Secretary of State Frank LaRose: Ohio should require ‘supermajority’ of voters to amend Ohio constitution

COLUMBUS – Ohio Secretary of State Frank LaRose said Thursday he thinks the state legislature should consider raising the bar for future state constitutional amendments ahead of potential future ballot measures ensuring legal protections for abortion and other high-profile issue campaigns.

The topic came up as LaRose and his Democratic challenger in the Nov. 8 election, Chelsea Clark, sat with reporters and editors from and The Plain Dealer for an endorsement interview.

The two also fielded questions over redistricting, a proposal to bar non-citizens from voting in local elections and a new voter-integrity unit that LaRose recently launched, among other topics.

But when asked whether lawmakers should further raise the bar for state-proposed constitutional amendments by requiring additional voter signatures, the first step of making the ballot, LaRose said Ohio also should consider raising the number of votes required to pass such an amendment. LaRose said a proposed constitutional amendment should require a supermajority, or 66%, instead of the simple majority needed now.

“We have casinos and medical marijuana and all manner of things that now have found their way into the Ohio Constitution,” LaRose said. “And so I think the signature threshold may be one thing to look at, but another one might be, it takes a supermajority vote in the legislature to refer a question to the ballot, why not require a supermajority vote of the citizens in order to pass a constitutional amendment?”

Clark, a council member in Forest Park, a Cincinnati suburb, said she also thinks that special interests have gotten too much sway in pursuing state ballot measures.

“I think they [special interests] should not be in the lead on these things and by in large, the people, the entire electorate should have more of a say on those things, and be able to vote in a majority fashion as well,” Clark said.

The Secretary of State’s Office has no direct role in changing the rules for state constitutional amendments. Doing so would require a constitutional amendment itself, which could be initiated by state legislators or by an outside citizens group before being sent to voters for approval.

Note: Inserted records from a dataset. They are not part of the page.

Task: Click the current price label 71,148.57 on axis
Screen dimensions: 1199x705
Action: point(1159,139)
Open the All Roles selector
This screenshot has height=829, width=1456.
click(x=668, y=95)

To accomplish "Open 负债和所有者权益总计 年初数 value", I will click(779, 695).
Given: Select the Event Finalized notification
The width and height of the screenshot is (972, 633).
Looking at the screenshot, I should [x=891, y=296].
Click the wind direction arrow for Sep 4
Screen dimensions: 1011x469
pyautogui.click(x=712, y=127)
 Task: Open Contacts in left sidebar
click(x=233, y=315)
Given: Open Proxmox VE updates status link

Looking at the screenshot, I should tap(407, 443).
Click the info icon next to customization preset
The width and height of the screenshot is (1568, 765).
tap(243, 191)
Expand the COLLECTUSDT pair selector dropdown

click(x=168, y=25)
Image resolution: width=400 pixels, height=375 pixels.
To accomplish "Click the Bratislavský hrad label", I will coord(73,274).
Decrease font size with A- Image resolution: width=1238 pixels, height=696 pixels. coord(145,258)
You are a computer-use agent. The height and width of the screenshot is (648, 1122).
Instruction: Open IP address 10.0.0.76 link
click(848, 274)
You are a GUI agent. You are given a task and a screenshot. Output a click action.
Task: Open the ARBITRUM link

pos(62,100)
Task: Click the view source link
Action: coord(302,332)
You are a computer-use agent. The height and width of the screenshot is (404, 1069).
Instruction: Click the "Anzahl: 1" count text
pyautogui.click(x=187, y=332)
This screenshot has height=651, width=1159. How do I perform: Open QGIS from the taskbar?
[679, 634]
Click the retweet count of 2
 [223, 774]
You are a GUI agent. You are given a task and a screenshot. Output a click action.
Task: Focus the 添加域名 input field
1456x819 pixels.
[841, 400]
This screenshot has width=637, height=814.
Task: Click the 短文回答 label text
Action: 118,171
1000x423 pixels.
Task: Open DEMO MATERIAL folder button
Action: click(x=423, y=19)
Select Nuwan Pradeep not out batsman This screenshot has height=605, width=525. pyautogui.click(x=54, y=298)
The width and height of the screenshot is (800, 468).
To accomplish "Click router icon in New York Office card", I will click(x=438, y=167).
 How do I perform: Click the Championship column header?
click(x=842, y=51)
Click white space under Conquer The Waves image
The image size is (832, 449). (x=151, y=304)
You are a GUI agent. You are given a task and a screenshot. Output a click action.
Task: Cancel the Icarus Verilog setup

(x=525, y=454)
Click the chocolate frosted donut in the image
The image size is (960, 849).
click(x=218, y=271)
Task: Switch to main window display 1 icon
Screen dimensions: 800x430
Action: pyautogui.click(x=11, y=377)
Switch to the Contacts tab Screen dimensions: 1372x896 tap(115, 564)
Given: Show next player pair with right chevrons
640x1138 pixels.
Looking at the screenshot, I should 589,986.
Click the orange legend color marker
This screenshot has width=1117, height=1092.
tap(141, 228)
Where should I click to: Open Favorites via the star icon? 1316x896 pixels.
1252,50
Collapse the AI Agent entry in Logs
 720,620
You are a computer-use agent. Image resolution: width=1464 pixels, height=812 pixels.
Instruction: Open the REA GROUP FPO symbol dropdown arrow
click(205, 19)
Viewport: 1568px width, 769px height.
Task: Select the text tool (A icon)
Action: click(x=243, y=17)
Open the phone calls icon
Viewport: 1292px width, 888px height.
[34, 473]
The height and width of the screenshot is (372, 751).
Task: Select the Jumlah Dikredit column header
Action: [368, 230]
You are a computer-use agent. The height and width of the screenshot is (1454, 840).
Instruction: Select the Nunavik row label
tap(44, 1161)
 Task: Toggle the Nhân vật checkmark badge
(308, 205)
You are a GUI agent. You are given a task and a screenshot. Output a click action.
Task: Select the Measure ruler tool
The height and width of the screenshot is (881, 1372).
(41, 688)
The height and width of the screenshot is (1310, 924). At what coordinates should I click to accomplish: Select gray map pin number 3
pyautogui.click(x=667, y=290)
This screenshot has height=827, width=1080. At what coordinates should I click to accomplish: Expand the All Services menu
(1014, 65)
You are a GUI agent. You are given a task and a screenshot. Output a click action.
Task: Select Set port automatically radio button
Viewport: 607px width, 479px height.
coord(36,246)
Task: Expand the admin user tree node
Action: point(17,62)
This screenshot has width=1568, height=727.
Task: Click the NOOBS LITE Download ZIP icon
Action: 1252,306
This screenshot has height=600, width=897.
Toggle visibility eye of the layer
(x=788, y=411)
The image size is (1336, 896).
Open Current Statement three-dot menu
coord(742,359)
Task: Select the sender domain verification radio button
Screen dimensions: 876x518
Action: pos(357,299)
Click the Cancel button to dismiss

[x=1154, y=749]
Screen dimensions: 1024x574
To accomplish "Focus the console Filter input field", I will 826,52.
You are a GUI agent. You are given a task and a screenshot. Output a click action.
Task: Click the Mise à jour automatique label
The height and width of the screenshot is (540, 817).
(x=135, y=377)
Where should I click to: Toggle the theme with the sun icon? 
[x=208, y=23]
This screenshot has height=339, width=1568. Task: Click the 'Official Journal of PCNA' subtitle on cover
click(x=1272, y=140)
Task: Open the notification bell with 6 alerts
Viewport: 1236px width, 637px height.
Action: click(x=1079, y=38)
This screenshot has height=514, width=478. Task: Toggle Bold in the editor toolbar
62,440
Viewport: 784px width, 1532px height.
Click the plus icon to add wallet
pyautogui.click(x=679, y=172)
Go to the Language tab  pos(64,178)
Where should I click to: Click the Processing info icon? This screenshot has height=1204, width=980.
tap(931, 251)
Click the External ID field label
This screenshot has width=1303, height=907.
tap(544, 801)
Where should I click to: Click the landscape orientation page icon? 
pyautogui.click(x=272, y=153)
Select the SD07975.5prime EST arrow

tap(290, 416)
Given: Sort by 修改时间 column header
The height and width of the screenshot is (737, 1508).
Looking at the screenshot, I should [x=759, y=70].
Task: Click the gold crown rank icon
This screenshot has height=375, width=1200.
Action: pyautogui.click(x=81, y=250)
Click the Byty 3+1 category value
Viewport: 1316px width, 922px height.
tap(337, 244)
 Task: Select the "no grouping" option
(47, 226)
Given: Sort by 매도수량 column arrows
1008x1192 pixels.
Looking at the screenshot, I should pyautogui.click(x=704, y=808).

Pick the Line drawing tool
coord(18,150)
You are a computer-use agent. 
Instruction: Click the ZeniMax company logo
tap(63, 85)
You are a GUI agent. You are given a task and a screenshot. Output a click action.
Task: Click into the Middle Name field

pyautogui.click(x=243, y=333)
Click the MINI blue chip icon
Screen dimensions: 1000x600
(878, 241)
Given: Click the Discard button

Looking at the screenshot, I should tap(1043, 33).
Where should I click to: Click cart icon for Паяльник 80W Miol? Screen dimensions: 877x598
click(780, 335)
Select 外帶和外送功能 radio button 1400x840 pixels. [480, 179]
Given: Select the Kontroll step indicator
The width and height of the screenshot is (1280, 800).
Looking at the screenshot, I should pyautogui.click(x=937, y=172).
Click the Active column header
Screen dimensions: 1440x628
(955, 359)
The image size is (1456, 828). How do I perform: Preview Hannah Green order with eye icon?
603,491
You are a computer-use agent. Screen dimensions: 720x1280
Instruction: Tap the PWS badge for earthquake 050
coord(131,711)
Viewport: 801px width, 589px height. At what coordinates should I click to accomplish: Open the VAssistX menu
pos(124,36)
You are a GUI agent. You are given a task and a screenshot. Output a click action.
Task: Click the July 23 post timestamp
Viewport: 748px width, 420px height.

Any such move could have major ramifications for the fight over abortion rights that has followed the June decision by the U.S. Supreme Court overturning Roe v. Wade, ending nationwide legal protections for abortion and sending the issue to the states.

Other potential constitutional amendments that could be coming down the pike include a measure legalizing recreational marijuana and a proposal to overhaul the Ohio Redistricting Commission, a panel of elected officials, including the secretary of state, tasked with redrawing the state’s political district lines, with a citizen’s redistricting commission.

During Thursday’s endorsement interview, LaRose defended the process through which he and Republicans approved several sets of state legislative and congressional maps that were found unconstitutional by the Ohio Supreme Court, citing the new anti-gerrymandering rules voters added to the state constitution in 2015 and 2018.

LaRose said Republicans during the process said “they were in the majority for a reason,” while he said Democrats, including state Rep. Emilia Sykes, told him they expected to eventually prevail in court.

“I felt like one of the only ones trying to bring the two sides together, and that proved impossible,” LaRose said.

Clark said LaRose still approved “asinine” maps — a reference to a private text message that surfaced during redistricting-related litigation that LaRose sent during last year’s redistricting process.

“I grew up country, so where I’m from, we call that we call that not doing what you say you’re gonna do,” Clark said.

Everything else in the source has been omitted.